Selon F. Jullien, dans les théories occidentales, on agit à partir d’un plan, d’un modèle.

L'action humaine est dirigée vers un but. La théorie est pensée avant la pratique, le but avant l’action. A travers l’action, on cherche à réduire l’écart entre la situation réelle et le but visé, la situation idéale.Une limite évidente d'une telle conception de l'action est qu’il y a toujours un décalage entre l’idéal et la réalité. On peut identifier ici un manque du modèle occidental qui ne permet pas de faire face à l’imprévu, aux irrégularités, et qui n’offre pas réellement de place au changement, à l’évolution. Comment prendre en compte le global et le long terme en

la réalité, l’application d’un plan, d’une théorie, ne suffit pas ? Et si, à force d’avoir les yeux rivés sur le but, on risquait de ne plus voir tout ce qu’il y a autour ? La théorie est en décalage si elle n’est pas ancrée dans la réalité actuelle.

F. Jullien met en doute l'efficacité de cette conception occidentale et nous décrit le modèle de la philosophie chinoise, où tout se joue dans la situation, dans l’action.
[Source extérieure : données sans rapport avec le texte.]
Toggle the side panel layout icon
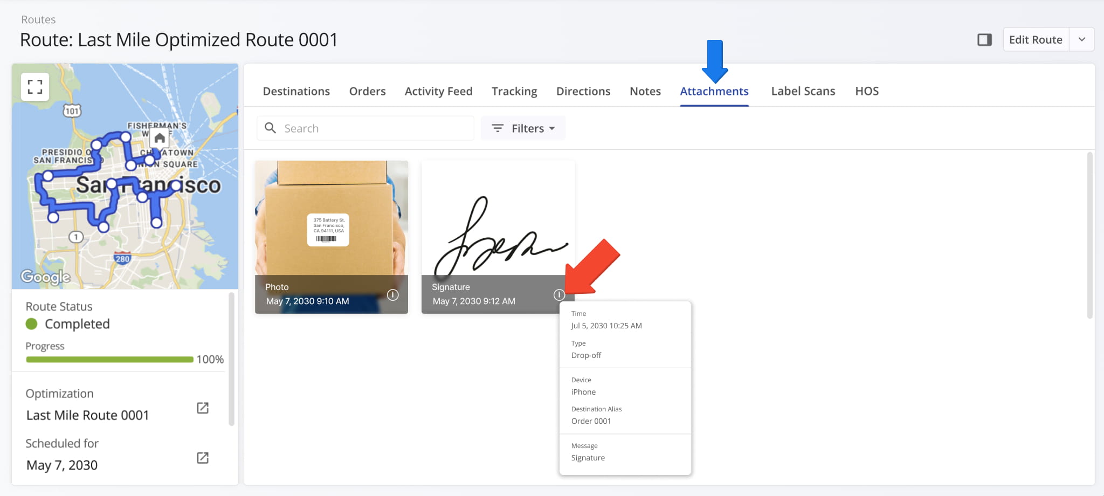coord(984,40)
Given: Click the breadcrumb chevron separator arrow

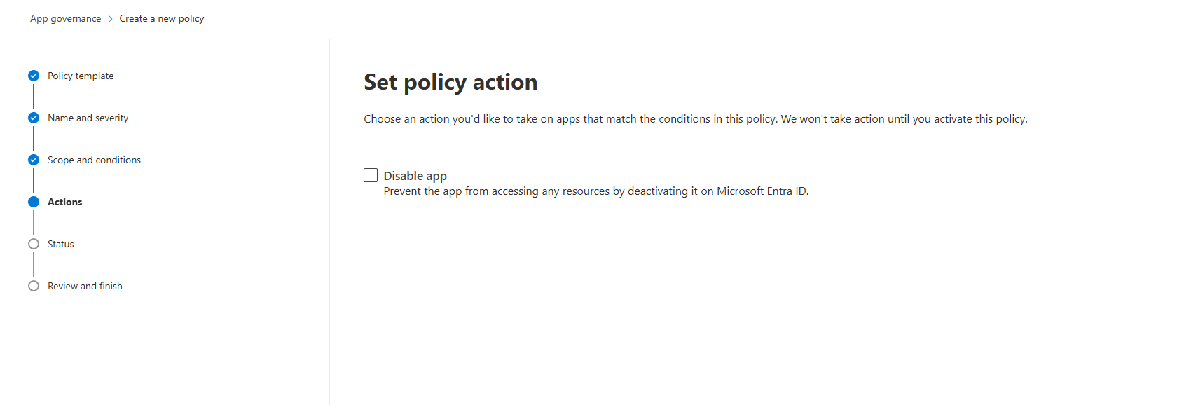Looking at the screenshot, I should (110, 19).
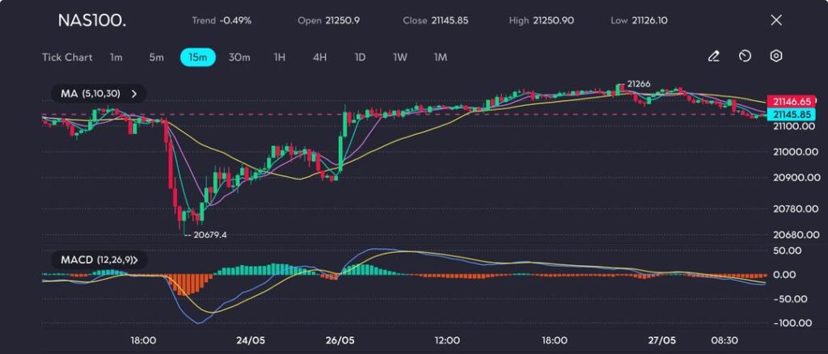Expand the MACD (12,26,9) indicator
The height and width of the screenshot is (354, 828).
[99, 260]
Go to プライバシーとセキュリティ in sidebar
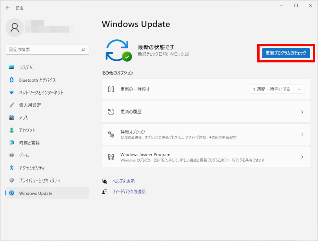 point(40,181)
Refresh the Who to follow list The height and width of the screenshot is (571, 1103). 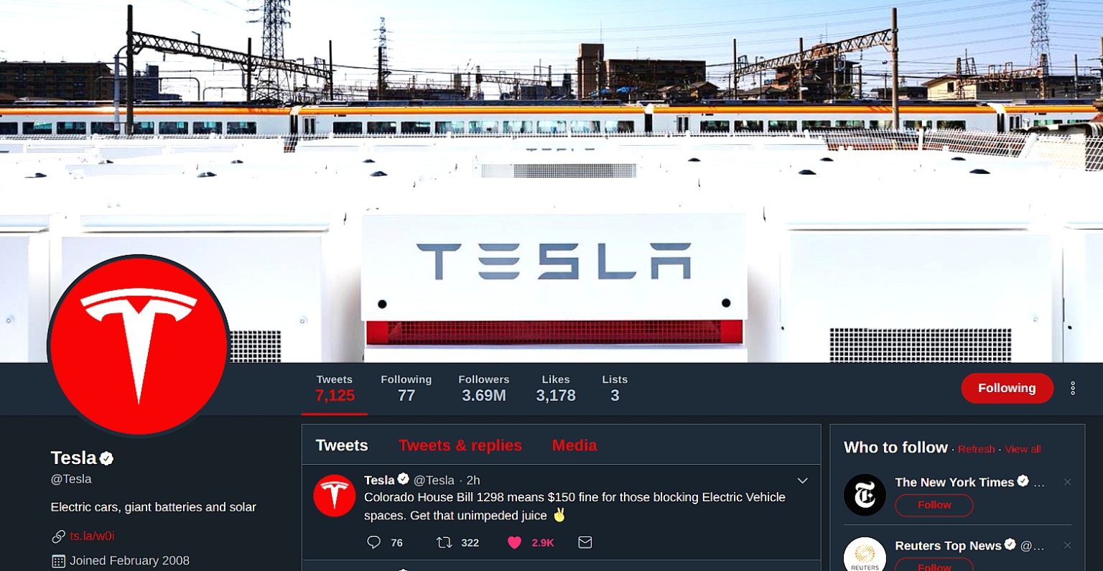point(976,449)
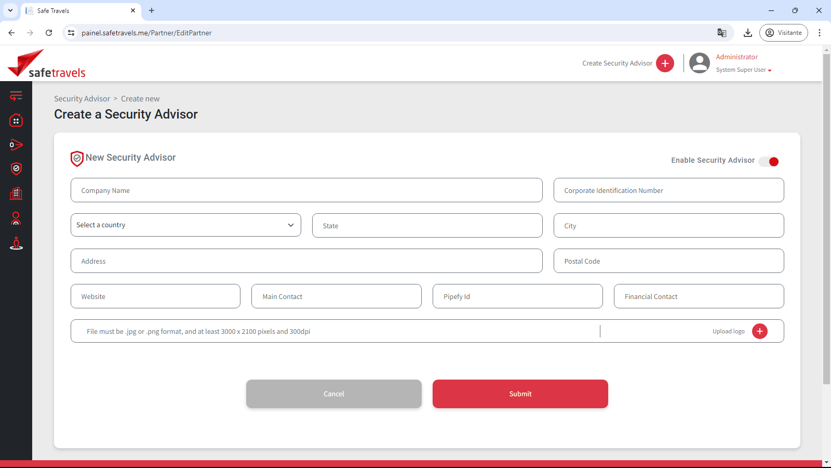Click the user profile sidebar icon
This screenshot has width=831, height=468.
coord(16,218)
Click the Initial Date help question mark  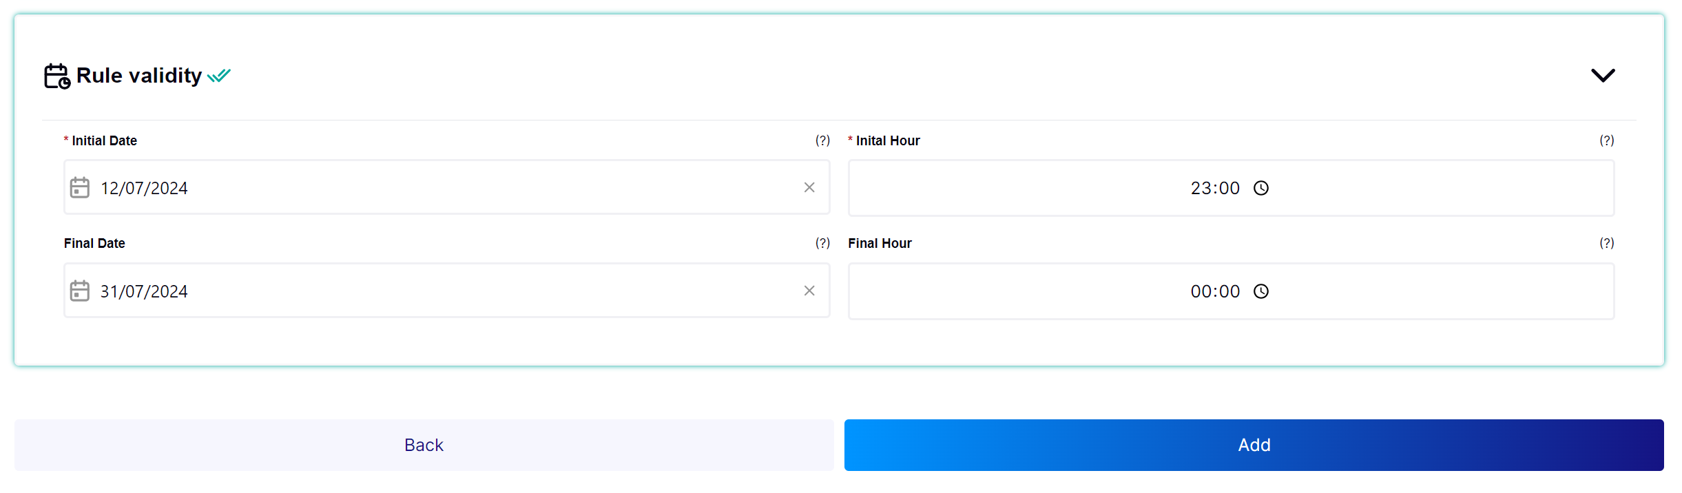tap(822, 140)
Tous les processus sont pensés en termes de potentialité et d’interaction. Au lieu de s’imposer un plan qui puisse être en décalage avec la réalité, le modèle oriental préfère s’appuyer sur le potentiel de la situation et se laisse porter par celui-ci, qui se développe de lui-même. Le potentiel est ce qui tire en avant, donne l’impulsion. Il y a donc une idée de mouvement, de dérive.

Dans ce modèle, la situation est prise dans sa globalité. Il faut donc agir en prenant en compte le contexte global, c’est-à-dire agir sur le tout et non sur des parties qui rendraient le résultat global aléatoire. Cette conception défend une forte idée d'adaptabilité à la situation, à son contexte singulier. L’action est efficace quand elle fait partie du tout et colle à ce qui l’entoure. La réalisation du « cahier de jeux » va dans ce sens. Il est important d’offrir un environnement d’apprentissage qui colle et s’adapte à la réalité du contexte sociohistorique, mais également au public, ses activités, ses intérêts, ses questions.
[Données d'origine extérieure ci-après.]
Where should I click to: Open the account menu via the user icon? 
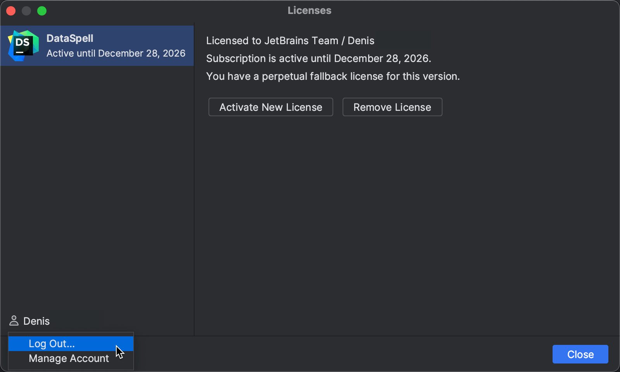[x=14, y=321]

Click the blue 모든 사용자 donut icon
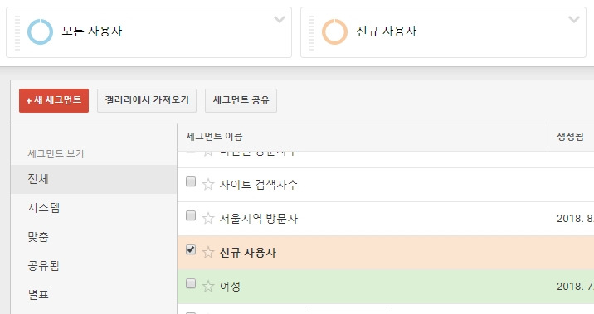point(40,31)
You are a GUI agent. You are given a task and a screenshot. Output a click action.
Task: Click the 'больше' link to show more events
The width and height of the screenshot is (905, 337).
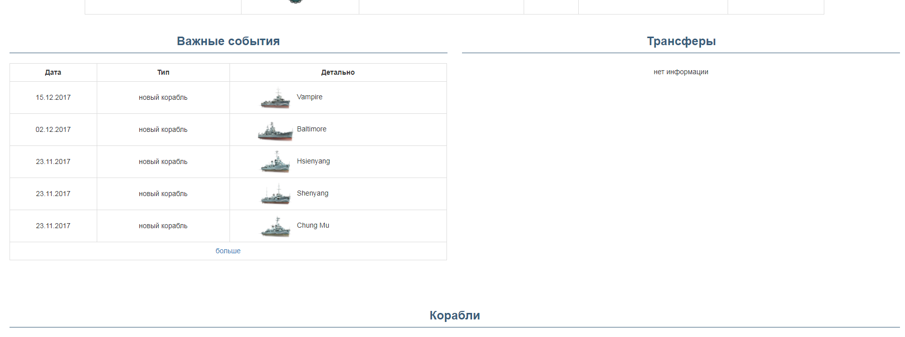pos(228,251)
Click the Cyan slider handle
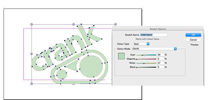The image size is (214, 100). pos(142,55)
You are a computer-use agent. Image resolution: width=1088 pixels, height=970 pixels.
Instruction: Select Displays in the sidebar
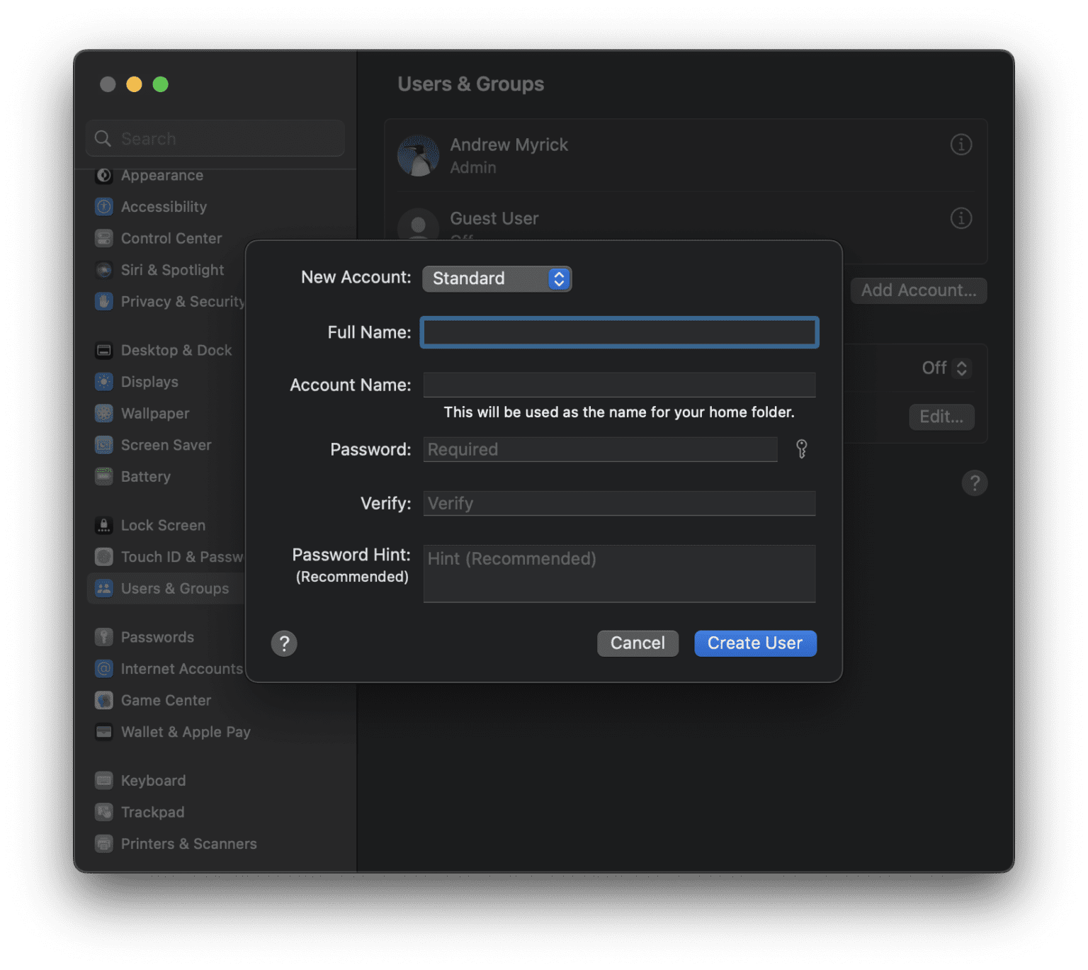tap(149, 382)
Penser en potentiel de situation implique un travail d’évaluation et d’hypothèses permanent sur l’état de la situation. On ne définit pas à l'avance le cours des événements, puisqu'on les exploite et en tire parti. Mais il y a quand même un travail préalable qui n'est pas un travail de planification, mais un travail d'évaluation. Ici est développée une conception de l’apprentissage qui me paraît particulièrement convenir au concept de développement durable qui demande de voir le global et le local en interaction, de penser sous forme de système et d’optimum, qui demandent une adaptation constante face aux données changeantes. Il pourrait donc être intéressant de « former » le public à l‘imprévu, à s’adapter aux situations changeantes qui font la réalité quotidienne.